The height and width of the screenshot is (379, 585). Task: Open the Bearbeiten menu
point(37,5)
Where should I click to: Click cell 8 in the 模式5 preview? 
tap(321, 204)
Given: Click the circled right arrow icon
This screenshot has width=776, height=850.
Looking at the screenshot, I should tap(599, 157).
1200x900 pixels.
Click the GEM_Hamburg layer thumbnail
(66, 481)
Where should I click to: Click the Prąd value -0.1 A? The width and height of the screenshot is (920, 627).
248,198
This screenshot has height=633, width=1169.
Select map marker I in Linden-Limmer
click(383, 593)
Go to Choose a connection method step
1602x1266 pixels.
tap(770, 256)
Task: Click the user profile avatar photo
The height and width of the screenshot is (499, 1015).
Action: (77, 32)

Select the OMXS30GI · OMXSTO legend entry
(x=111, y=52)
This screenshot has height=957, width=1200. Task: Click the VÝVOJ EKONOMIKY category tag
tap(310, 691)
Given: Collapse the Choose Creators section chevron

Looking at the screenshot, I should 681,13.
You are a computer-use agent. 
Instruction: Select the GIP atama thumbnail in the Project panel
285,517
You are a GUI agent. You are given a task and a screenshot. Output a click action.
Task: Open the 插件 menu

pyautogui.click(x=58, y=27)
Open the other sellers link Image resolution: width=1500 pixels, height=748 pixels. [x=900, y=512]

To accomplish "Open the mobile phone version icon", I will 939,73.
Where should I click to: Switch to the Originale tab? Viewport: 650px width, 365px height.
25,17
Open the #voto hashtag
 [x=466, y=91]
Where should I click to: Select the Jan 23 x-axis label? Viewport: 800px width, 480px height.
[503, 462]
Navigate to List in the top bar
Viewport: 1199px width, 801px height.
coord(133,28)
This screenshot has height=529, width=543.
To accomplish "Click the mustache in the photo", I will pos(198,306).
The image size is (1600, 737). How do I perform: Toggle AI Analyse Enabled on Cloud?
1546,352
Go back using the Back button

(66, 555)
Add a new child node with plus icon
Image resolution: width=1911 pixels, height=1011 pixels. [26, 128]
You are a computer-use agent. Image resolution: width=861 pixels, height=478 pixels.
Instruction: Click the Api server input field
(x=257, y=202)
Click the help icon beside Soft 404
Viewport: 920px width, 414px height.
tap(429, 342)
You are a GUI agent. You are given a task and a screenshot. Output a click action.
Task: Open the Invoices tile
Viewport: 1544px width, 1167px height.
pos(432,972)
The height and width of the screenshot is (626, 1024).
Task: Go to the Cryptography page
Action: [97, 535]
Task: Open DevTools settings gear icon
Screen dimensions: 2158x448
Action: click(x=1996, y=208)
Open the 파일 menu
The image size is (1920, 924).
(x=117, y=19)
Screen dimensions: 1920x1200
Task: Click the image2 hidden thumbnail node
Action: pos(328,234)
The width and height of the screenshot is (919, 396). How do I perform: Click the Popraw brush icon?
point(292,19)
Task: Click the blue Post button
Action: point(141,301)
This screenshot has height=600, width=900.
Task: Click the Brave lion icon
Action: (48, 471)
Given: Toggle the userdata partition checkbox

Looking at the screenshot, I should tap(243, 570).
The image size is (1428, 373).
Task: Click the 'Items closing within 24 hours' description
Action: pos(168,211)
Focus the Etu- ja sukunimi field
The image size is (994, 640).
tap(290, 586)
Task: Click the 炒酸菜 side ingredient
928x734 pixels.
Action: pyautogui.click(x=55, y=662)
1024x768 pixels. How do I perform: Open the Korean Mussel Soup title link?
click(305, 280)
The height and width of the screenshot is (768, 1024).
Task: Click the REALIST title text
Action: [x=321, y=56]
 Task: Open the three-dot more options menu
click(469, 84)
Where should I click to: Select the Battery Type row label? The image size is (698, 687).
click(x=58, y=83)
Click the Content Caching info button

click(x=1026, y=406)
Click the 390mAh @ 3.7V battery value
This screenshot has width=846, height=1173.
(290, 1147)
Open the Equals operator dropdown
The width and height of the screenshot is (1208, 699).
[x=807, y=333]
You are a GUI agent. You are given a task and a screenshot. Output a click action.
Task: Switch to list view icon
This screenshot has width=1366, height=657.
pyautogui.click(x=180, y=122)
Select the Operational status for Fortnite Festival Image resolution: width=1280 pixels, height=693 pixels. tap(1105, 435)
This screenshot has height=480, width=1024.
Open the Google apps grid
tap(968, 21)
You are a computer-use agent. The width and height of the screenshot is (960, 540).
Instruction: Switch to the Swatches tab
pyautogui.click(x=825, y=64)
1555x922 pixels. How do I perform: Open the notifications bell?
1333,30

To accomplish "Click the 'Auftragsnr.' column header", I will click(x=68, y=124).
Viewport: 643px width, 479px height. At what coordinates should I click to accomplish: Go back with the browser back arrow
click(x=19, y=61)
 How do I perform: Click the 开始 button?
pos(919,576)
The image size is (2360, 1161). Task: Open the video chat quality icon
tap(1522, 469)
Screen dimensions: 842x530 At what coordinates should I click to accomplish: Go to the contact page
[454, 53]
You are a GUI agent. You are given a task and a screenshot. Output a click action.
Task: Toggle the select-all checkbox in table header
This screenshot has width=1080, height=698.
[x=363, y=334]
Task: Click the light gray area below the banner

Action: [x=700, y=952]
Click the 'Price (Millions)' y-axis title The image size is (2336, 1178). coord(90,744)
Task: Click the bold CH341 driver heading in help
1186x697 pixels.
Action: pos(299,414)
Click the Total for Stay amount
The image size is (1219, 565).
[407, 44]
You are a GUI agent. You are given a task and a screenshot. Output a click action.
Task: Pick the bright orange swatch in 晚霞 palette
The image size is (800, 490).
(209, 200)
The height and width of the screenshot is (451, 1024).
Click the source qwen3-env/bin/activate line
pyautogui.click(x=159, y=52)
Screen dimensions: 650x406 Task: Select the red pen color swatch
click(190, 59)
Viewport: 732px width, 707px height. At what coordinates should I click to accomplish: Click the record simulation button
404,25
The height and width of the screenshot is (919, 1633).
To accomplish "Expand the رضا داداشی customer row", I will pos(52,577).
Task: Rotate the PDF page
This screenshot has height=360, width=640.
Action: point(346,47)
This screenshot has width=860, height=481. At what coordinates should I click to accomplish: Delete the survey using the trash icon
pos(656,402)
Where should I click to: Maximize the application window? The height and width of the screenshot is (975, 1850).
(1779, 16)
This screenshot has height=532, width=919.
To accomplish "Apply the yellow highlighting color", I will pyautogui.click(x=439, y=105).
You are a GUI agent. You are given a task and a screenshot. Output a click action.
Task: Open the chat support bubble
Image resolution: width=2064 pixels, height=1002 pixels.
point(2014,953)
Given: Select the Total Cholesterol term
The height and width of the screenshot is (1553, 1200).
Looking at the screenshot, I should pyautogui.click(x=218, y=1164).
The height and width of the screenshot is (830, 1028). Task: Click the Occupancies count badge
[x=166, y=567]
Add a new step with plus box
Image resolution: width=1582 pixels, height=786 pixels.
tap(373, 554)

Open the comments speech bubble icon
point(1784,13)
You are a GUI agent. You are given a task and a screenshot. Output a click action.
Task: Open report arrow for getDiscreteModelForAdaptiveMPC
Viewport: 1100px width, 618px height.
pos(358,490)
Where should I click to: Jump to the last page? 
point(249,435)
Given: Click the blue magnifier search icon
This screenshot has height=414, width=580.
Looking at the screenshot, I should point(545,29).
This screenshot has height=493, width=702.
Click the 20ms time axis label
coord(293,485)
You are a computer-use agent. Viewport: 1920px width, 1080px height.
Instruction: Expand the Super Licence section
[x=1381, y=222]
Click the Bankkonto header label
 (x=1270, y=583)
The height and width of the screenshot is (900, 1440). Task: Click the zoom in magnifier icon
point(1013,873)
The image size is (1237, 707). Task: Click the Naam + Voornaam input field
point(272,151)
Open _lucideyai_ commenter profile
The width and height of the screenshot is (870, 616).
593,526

--

WORK REQUIRED:
An exact repetition of all the records above is required.

YOUR RESPONSE:
The height and width of the screenshot is (379, 585). Task: Open the Bearbeiten menu
point(37,5)
Where should I click to: Click cell 8 in the 模式5 preview? 
tap(321, 204)
Given: Click the circled right arrow icon
This screenshot has width=776, height=850.
Looking at the screenshot, I should tap(599, 157).
1200x900 pixels.
Click the GEM_Hamburg layer thumbnail
(66, 481)
Where should I click to: Click the Prąd value -0.1 A? The width and height of the screenshot is (920, 627).
248,198
This screenshot has height=633, width=1169.
Select map marker I in Linden-Limmer
click(383, 593)
Go to Choose a connection method step
1602x1266 pixels.
tap(770, 256)
Task: Click the user profile avatar photo
The height and width of the screenshot is (499, 1015).
Action: (77, 32)

Select the OMXS30GI · OMXSTO legend entry
(x=111, y=52)
This screenshot has height=957, width=1200. Task: Click the VÝVOJ EKONOMIKY category tag
tap(310, 691)
Given: Collapse the Choose Creators section chevron

Looking at the screenshot, I should 681,13.
You are a computer-use agent. 
Instruction: Select the GIP atama thumbnail in the Project panel
285,517
You are a GUI agent. You are given a task and a screenshot. Output a click action.
Task: Open the 插件 menu

pyautogui.click(x=58, y=27)
Open the other sellers link Image resolution: width=1500 pixels, height=748 pixels. [x=900, y=512]

To accomplish "Open the mobile phone version icon", I will 939,73.
Where should I click to: Switch to the Originale tab? Viewport: 650px width, 365px height.
25,17
Open the #voto hashtag
 [x=466, y=91]
Where should I click to: Select the Jan 23 x-axis label? Viewport: 800px width, 480px height.
[503, 462]
Navigate to List in the top bar
Viewport: 1199px width, 801px height.
coord(133,28)
This screenshot has height=529, width=543.
To accomplish "Click the mustache in the photo", I will pos(198,306).
The image size is (1600, 737). How do I perform: Toggle AI Analyse Enabled on Cloud?
1546,352
Go back using the Back button

(66, 555)
Add a new child node with plus icon
Image resolution: width=1911 pixels, height=1011 pixels. [26, 128]
You are a computer-use agent. Image resolution: width=861 pixels, height=478 pixels.
Instruction: Click the Api server input field
(x=257, y=202)
Click the help icon beside Soft 404
Viewport: 920px width, 414px height.
tap(429, 342)
You are a GUI agent. You are given a task and a screenshot. Output a click action.
Task: Open the Invoices tile
Viewport: 1544px width, 1167px height.
pos(432,972)
The height and width of the screenshot is (626, 1024).
Task: Go to the Cryptography page
Action: [97, 535]
Task: Open DevTools settings gear icon
Screen dimensions: 2158x448
Action: click(x=1996, y=208)
Open the 파일 menu
The image size is (1920, 924).
(x=117, y=19)
Screen dimensions: 1920x1200
Task: Click the image2 hidden thumbnail node
Action: pos(328,234)
The width and height of the screenshot is (919, 396). How do I perform: Click the Popraw brush icon?
point(292,19)
Task: Click the blue Post button
Action: point(141,301)
This screenshot has height=600, width=900.
Task: Click the Brave lion icon
Action: (48, 471)
Given: Toggle the userdata partition checkbox

Looking at the screenshot, I should tap(243, 570).
The image size is (1428, 373).
Task: Click the 'Items closing within 24 hours' description
Action: pos(168,211)
Focus the Etu- ja sukunimi field
The image size is (994, 640).
tap(290, 586)
Task: Click the 炒酸菜 side ingredient
928x734 pixels.
Action: pyautogui.click(x=55, y=662)
1024x768 pixels. How do I perform: Open the Korean Mussel Soup title link?
click(305, 280)
The height and width of the screenshot is (768, 1024).
Task: Click the REALIST title text
Action: [x=321, y=56]
 Task: Open the three-dot more options menu
click(469, 84)
Where should I click to: Select the Battery Type row label? The image size is (698, 687).
click(x=58, y=83)
Click the Content Caching info button

click(x=1026, y=406)
Click the 390mAh @ 3.7V battery value
This screenshot has width=846, height=1173.
(290, 1147)
Open the Equals operator dropdown
The width and height of the screenshot is (1208, 699).
[x=807, y=333]
You are a GUI agent. You are given a task and a screenshot. Output a click action.
Task: Switch to list view icon
This screenshot has width=1366, height=657.
pyautogui.click(x=180, y=122)
Select the Operational status for Fortnite Festival Image resolution: width=1280 pixels, height=693 pixels. tap(1105, 435)
This screenshot has height=480, width=1024.
Open the Google apps grid
tap(968, 21)
You are a computer-use agent. The width and height of the screenshot is (960, 540).
Instruction: Switch to the Swatches tab
pyautogui.click(x=825, y=64)
1555x922 pixels. How do I perform: Open the notifications bell?
1333,30

To accomplish "Click the 'Auftragsnr.' column header", I will click(x=68, y=124).
Viewport: 643px width, 479px height. At what coordinates should I click to accomplish: Go back with the browser back arrow
click(x=19, y=61)
 How do I perform: Click the 开始 button?
pos(919,576)
The image size is (2360, 1161). Task: Open the video chat quality icon
tap(1522, 469)
Screen dimensions: 842x530 At what coordinates should I click to accomplish: Go to the contact page
[454, 53]
You are a GUI agent. You are given a task and a screenshot. Output a click action.
Task: Toggle the select-all checkbox in table header
This screenshot has width=1080, height=698.
[x=363, y=334]
Task: Click the light gray area below the banner

Action: [x=700, y=952]
Click the 'Price (Millions)' y-axis title The image size is (2336, 1178). coord(90,744)
Task: Click the bold CH341 driver heading in help
1186x697 pixels.
Action: pos(299,414)
Click the Total for Stay amount
The image size is (1219, 565).
[407, 44]
You are a GUI agent. You are given a task and a screenshot. Output a click action.
Task: Pick the bright orange swatch in 晚霞 palette
The image size is (800, 490).
(209, 200)
The height and width of the screenshot is (451, 1024).
Click the source qwen3-env/bin/activate line
pyautogui.click(x=159, y=52)
Screen dimensions: 650x406 Task: Select the red pen color swatch
click(190, 59)
Viewport: 732px width, 707px height. At what coordinates should I click to accomplish: Click the record simulation button
404,25
The height and width of the screenshot is (919, 1633).
To accomplish "Expand the رضا داداشی customer row", I will pos(52,577).
Task: Rotate the PDF page
This screenshot has height=360, width=640.
Action: point(346,47)
This screenshot has width=860, height=481. At what coordinates should I click to accomplish: Delete the survey using the trash icon
pos(656,402)
Where should I click to: Maximize the application window? The height and width of the screenshot is (975, 1850).
(1779, 16)
This screenshot has height=532, width=919.
To accomplish "Apply the yellow highlighting color", I will pyautogui.click(x=439, y=105).
You are a GUI agent. You are given a task and a screenshot. Output a click action.
Task: Open the chat support bubble
Image resolution: width=2064 pixels, height=1002 pixels.
point(2014,953)
Given: Select the Total Cholesterol term
The height and width of the screenshot is (1553, 1200).
Looking at the screenshot, I should pyautogui.click(x=218, y=1164).
The height and width of the screenshot is (830, 1028). Task: Click the Occupancies count badge
[x=166, y=567]
Add a new step with plus box
Image resolution: width=1582 pixels, height=786 pixels.
tap(373, 554)

Open the comments speech bubble icon
point(1784,13)
You are a GUI agent. You are given a task and a screenshot. Output a click action.
Task: Open report arrow for getDiscreteModelForAdaptiveMPC
Viewport: 1100px width, 618px height.
pos(358,490)
Where should I click to: Jump to the last page? 
point(249,435)
Given: Click the blue magnifier search icon
This screenshot has height=414, width=580.
Looking at the screenshot, I should point(545,29).
This screenshot has height=493, width=702.
Click the 20ms time axis label
coord(293,485)
You are a computer-use agent. Viewport: 1920px width, 1080px height.
Instruction: Expand the Super Licence section
[x=1381, y=222]
Click the Bankkonto header label
 (x=1270, y=583)
The height and width of the screenshot is (900, 1440). Task: Click the zoom in magnifier icon
point(1013,873)
The image size is (1237, 707). Task: Click the Naam + Voornaam input field
point(272,151)
Open _lucideyai_ commenter profile
The width and height of the screenshot is (870, 616).
593,526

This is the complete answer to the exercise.